Mr. BOTTS said that Mr. Hay's proposition was proper with some modification; that if the gentlemen, to whom it was proposed to refer the letters, differed as to what ought to be made public and what ought not, he proposed the following arrangement (the counsel of colonel Burr to be responsible for this letter in the interim): that if they could agree on the examination of particular parts, those parts might be read; and the question whether the other parts should be excluded might be argued.

Mr. HAY said that the president wrote him, when he understood the process had been awarded, that he had reserved to himself the province of deciding what parts of the letters ought to be published, and what parts required to be kept secret; that they wished every thing to be as public as possible except those parts which were really confidential.

After some desultory remarks, the subject was waived and the decision deferred, in expectation that the counsel might come to some understanding on the subject, during the recess of the court. Some discussion took place respecting the propriety of discharging colonel Burr entirely, as he had been acquitted by the jury in the prosecution for treason. This was insisted on by his counsel, but opposed by the counsel for the United States.

Mr. HAY strenuously contended that, as he had another charge against him for treason committed at another place, the accused ought not to be discharged.

Colonel Burr's counsel insisted on his immediate discharge as to the treason, especially as it was determined to hold him to bail for the misdemeanor.

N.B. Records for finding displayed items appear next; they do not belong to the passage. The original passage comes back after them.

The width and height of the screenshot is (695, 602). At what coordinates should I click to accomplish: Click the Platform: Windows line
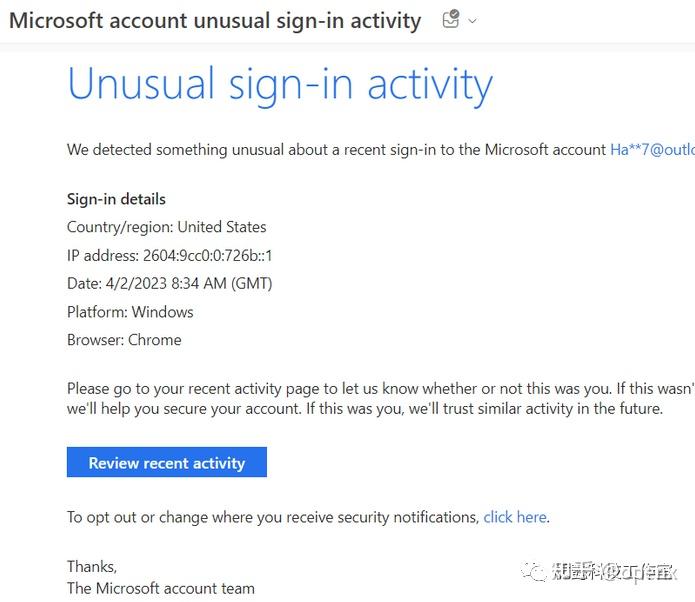coord(130,312)
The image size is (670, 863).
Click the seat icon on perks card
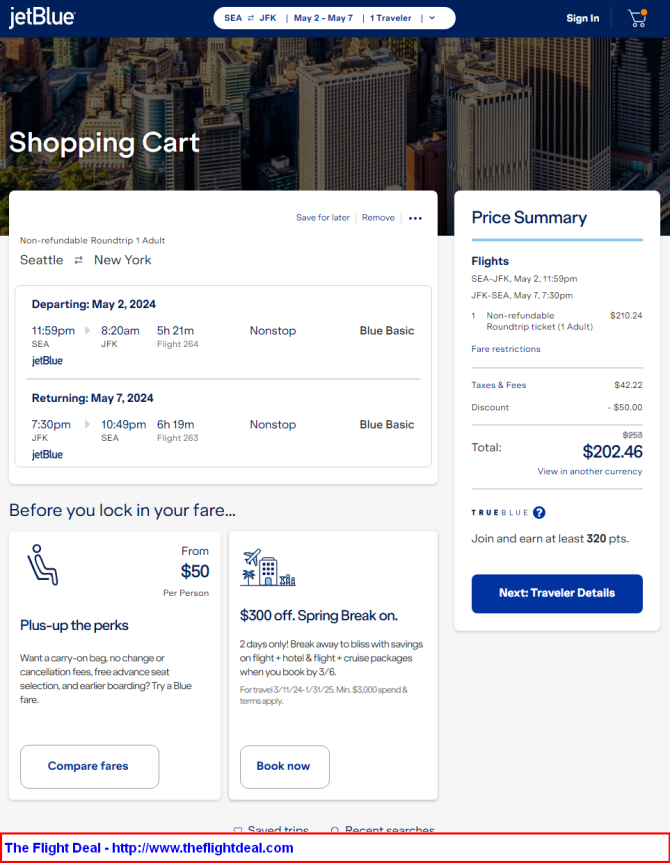click(42, 565)
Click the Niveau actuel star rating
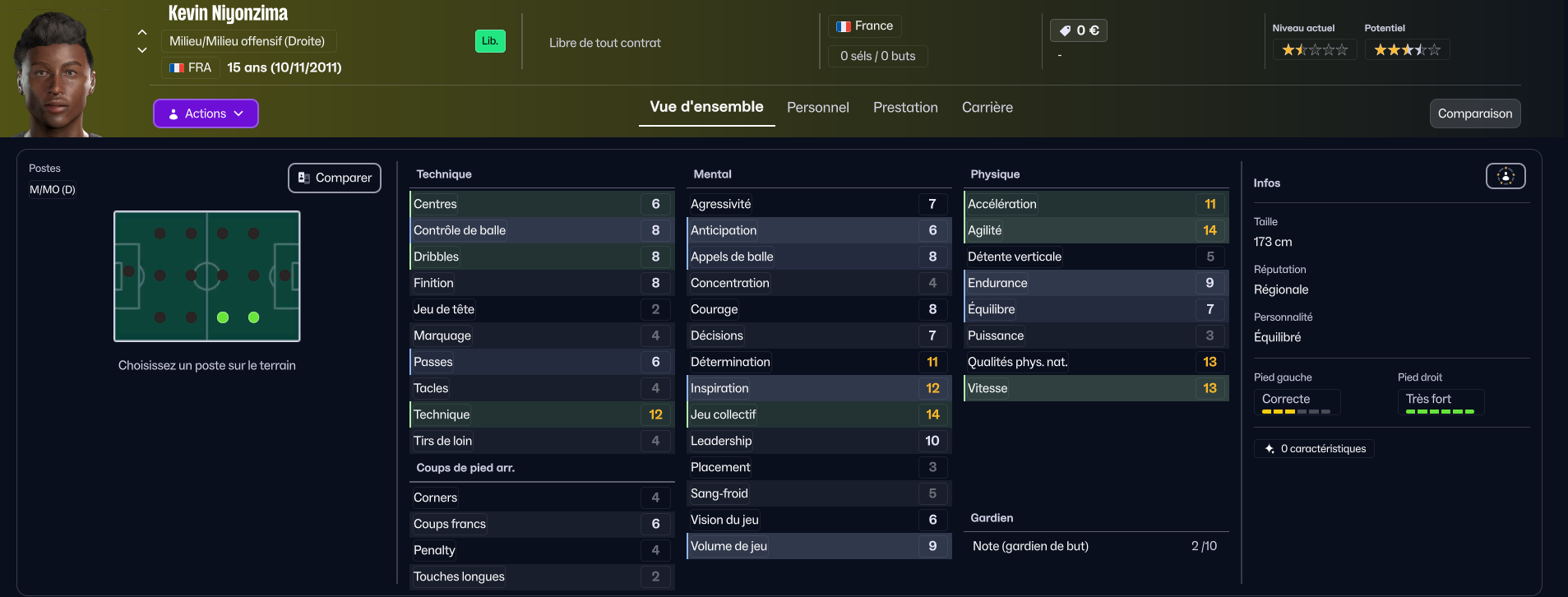 pyautogui.click(x=1314, y=50)
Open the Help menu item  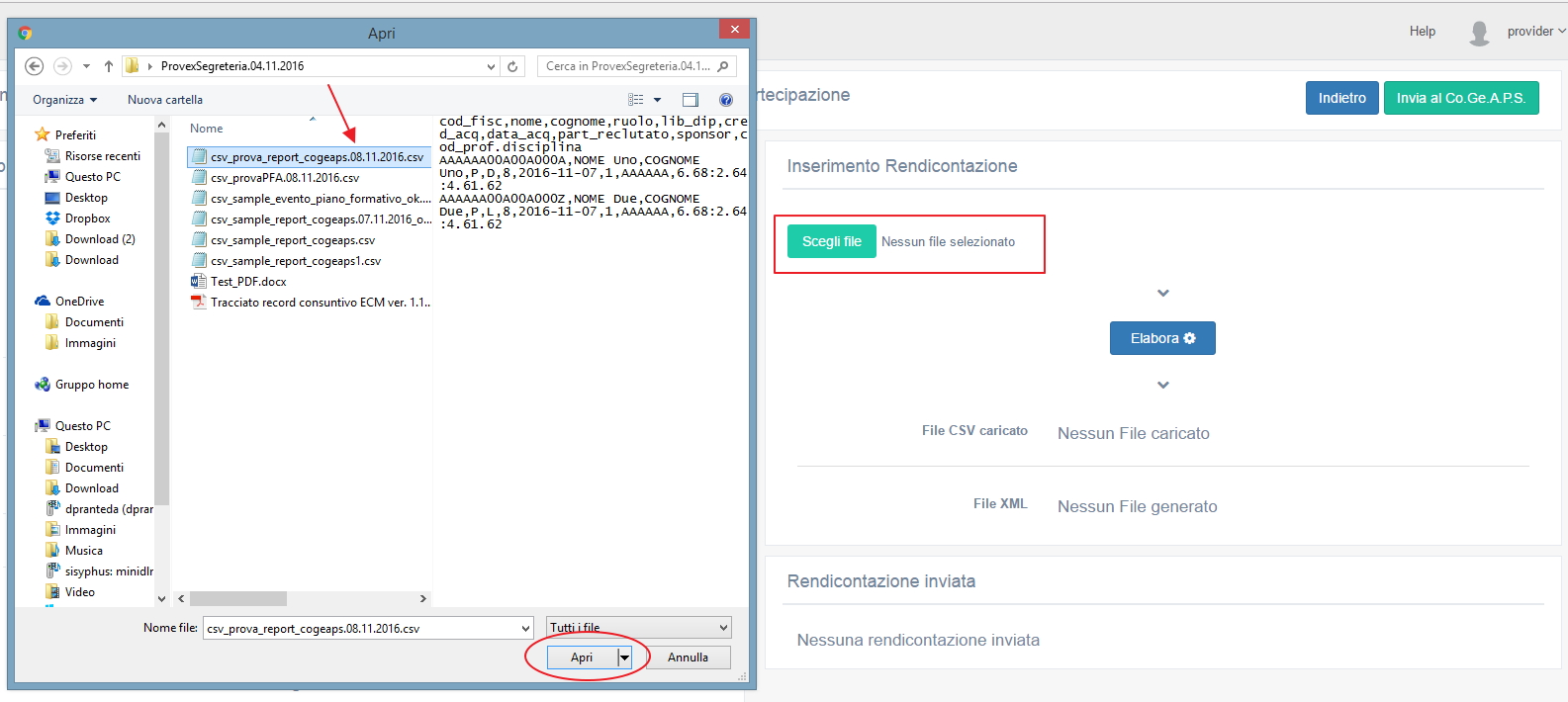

A discussion then ensued as to the place where he ought to be confined if he did not give bail: whether in the public gaol of the county or the penitentiary.

Colonel Burr was declared to be discharged from the indictment for treason. He was then bailed to answer for the misdemeanor; and major William Langbourne and Jonathan Dayton were his securities.

The following order was entered on record: "Ordered that Aaron Burr, against whom an indictment was lately depending in this court for treason, and upon which the jury, on Tuesday last, brought in a verdict of not guilty, be acquitted and discharged of the said offence, and go thereof without day. And it is ordered that the said Aaron Burr enter into a recognisance, himself in the sum of five thousand dollars, and give two or more sureties in the same sum of five thousand dollars, for the said Burr's appearance before this court to-morrow; then and there to answer an indictment against him for a misdemeanor. Whereupon the said Aaron Burr acknowledged himself to be indebted to the United States in the sum of five thousand dollars of his lands and tenements, goods and chattels to be levied and to the United States rendered. Yet upon this condition, that if the said Aaron Burr shall make his personal appearance before this court to-morrow at twelve o'clock, then and there to answer the said indictment for misdemeanor, and shall not depart thence without leave of the said court, or until discharged by due course of law, then this recognisance to be void."

The recognisance of his bail was entered in like manner.

The CHIEF JUSTICE said, that if the counsel were ready to proceed with the prosecution for the misdemeanor to-morrow the court would go on with it; and if they were not ready, the court would hear argument and consider the propriety of the motion to commit, which might be done without hearing the testimony. If the motion were decided to be proper, then the evidence could be heard. The prisoner would be remanded to custody under the civil process by which he was confined, and afterwards be brought up to this court by habeas corpus.

Mr. HAY said that he must take the affidavits of all the witnesses; but he would rather make the motion when they were all present.

Mr. WIRT hoped that the recognisance for the misdemeanor would produce no new embarrassment against the motion to commit.